作業の指示:
「Viewport: 600px width, 453px height.」を含む行からデータの末尾までの範囲にある行だけを、依頼の文も含めてすべて書き直してください。その際、回答にある座標の数値は0.55倍して四捨五入で整数にし、回答以外の数値は元のまま残してください。

(データのひとまとまり)
-*-

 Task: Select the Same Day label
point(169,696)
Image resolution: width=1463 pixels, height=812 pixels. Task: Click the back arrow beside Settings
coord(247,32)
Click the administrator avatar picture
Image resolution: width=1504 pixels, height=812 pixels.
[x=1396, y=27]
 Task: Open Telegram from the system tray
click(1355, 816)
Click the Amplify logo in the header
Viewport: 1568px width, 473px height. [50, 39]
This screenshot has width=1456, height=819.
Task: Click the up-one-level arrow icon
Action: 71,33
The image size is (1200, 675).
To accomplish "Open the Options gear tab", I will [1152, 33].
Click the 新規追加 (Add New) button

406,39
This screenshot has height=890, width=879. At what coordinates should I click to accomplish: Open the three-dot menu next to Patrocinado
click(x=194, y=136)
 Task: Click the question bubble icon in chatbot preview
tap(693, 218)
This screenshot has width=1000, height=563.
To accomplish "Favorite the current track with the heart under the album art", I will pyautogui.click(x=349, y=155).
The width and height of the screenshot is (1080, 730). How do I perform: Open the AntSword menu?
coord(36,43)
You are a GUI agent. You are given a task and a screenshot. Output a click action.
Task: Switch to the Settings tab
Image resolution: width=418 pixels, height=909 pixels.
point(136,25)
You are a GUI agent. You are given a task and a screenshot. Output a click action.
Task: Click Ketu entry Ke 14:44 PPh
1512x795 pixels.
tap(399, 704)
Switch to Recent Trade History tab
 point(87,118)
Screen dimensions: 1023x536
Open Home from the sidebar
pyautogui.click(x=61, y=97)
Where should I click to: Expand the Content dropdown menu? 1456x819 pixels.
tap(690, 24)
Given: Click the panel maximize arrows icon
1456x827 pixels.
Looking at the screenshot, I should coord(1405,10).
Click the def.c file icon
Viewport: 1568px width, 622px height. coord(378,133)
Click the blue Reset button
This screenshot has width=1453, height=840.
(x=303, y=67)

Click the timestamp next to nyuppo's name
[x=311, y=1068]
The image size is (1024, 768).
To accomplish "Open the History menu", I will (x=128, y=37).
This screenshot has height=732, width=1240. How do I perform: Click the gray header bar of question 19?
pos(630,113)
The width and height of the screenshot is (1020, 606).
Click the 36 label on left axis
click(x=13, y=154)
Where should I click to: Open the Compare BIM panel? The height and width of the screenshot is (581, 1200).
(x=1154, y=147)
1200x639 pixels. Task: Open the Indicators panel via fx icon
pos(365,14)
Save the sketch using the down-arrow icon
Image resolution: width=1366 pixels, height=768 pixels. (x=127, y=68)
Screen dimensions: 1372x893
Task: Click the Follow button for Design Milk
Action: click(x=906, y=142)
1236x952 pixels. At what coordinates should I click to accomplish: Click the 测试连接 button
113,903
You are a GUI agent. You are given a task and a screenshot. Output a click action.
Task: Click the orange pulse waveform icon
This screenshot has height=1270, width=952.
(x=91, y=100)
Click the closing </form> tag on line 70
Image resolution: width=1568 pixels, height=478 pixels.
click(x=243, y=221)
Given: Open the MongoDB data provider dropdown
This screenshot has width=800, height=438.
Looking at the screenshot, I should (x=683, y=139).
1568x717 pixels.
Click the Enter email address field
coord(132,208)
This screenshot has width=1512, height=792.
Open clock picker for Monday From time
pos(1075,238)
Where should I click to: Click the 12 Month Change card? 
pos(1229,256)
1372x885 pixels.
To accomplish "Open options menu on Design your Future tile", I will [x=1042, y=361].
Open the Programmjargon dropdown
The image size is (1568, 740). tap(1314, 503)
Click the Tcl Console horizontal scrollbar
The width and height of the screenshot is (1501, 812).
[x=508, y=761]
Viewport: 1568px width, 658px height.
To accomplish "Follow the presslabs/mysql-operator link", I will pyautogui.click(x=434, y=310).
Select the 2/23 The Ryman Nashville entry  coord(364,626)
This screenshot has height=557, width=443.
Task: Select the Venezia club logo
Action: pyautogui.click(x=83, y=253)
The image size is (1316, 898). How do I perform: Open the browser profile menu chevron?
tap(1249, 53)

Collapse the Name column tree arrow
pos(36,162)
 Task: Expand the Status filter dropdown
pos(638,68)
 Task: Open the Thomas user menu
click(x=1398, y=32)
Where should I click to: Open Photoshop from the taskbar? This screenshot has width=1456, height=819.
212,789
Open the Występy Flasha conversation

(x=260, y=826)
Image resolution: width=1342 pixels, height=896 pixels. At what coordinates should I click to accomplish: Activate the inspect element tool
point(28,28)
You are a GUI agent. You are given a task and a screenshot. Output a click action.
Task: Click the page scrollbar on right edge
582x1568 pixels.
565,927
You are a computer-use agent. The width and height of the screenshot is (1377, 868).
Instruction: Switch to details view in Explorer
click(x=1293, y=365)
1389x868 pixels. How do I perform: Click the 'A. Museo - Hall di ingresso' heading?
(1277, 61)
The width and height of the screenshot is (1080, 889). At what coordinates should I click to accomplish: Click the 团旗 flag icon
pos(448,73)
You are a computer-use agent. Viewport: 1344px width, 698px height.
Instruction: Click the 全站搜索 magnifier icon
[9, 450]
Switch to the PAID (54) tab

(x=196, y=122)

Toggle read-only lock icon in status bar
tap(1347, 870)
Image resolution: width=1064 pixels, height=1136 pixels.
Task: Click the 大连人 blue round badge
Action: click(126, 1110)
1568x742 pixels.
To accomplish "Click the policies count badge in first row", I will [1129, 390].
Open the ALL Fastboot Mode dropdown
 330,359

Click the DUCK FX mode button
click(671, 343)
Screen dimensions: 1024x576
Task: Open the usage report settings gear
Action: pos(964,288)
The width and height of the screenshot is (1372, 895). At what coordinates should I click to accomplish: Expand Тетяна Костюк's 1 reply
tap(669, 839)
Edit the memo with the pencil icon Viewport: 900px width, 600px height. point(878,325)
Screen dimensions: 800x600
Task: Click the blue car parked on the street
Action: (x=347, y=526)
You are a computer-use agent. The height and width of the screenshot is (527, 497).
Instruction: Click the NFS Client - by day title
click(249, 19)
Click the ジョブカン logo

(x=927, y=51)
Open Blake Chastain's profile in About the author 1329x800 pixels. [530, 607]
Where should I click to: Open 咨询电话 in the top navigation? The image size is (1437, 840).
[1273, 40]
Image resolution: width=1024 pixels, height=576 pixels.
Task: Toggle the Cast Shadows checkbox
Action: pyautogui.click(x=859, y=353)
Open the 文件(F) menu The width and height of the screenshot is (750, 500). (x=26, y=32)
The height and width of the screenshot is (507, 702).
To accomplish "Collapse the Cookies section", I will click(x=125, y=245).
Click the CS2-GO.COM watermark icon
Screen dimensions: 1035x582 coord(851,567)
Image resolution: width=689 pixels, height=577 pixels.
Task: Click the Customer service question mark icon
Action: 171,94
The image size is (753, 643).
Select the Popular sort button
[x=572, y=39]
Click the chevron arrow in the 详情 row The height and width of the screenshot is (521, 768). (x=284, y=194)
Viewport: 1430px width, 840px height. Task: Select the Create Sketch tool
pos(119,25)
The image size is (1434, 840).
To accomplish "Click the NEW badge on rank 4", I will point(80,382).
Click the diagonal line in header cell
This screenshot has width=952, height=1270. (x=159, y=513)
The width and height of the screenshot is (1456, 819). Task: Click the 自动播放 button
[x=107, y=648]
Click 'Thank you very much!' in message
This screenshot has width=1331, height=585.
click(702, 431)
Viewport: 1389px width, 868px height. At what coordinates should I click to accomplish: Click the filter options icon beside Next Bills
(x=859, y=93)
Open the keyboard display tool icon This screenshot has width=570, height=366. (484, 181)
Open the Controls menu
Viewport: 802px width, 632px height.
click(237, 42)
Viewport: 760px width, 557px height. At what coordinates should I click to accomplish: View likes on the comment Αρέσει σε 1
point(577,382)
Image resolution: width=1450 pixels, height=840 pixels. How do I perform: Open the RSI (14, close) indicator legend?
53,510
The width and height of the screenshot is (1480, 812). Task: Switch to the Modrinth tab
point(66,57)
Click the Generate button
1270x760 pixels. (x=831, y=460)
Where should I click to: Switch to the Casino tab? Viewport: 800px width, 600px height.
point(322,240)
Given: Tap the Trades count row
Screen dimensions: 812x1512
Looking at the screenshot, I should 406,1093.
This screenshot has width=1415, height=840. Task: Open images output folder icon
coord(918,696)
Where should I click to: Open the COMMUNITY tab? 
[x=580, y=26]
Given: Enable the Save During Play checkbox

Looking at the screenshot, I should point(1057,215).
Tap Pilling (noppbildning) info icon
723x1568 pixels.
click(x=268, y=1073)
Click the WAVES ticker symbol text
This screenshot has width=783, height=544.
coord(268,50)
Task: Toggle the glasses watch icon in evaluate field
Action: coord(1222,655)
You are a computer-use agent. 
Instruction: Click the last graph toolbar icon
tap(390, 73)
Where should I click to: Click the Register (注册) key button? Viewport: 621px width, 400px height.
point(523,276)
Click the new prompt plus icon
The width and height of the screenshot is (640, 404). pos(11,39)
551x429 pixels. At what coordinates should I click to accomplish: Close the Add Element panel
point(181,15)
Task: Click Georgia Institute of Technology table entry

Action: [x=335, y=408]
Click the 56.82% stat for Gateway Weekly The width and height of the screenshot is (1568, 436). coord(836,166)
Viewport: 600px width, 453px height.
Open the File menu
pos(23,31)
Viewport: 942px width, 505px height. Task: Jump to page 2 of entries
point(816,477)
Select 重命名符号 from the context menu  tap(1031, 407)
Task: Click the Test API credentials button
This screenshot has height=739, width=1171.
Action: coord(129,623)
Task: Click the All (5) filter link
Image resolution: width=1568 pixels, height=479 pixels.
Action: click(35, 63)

-*-

作業の解答:
Viewport: 600px width, 453px height.
Open the File menu
pos(13,17)
Viewport: 942px width, 505px height. Task: Jump to page 2 of entries
point(449,262)
Select 重命名符号 from the context menu  tap(567, 224)
Task: Click the Test API credentials button
This screenshot has height=739, width=1171.
Action: coord(71,343)
Task: Click the All (5) filter link
Image resolution: width=1568 pixels, height=479 pixels.
Action: click(19, 35)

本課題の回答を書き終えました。